» **What is being asked**: Each entry here needs to be given again exactly.

» **Records to use**:
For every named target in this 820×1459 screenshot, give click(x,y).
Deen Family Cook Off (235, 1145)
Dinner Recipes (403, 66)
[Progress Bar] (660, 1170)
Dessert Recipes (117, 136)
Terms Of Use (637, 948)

» **Solved problem**:
For every named target in this 820×1459 screenshot, give click(x,y).
Deen Family Cook Off (235, 1145)
Dinner Recipes (403, 66)
[Progress Bar] (660, 1170)
Dessert Recipes (117, 136)
Terms Of Use (637, 948)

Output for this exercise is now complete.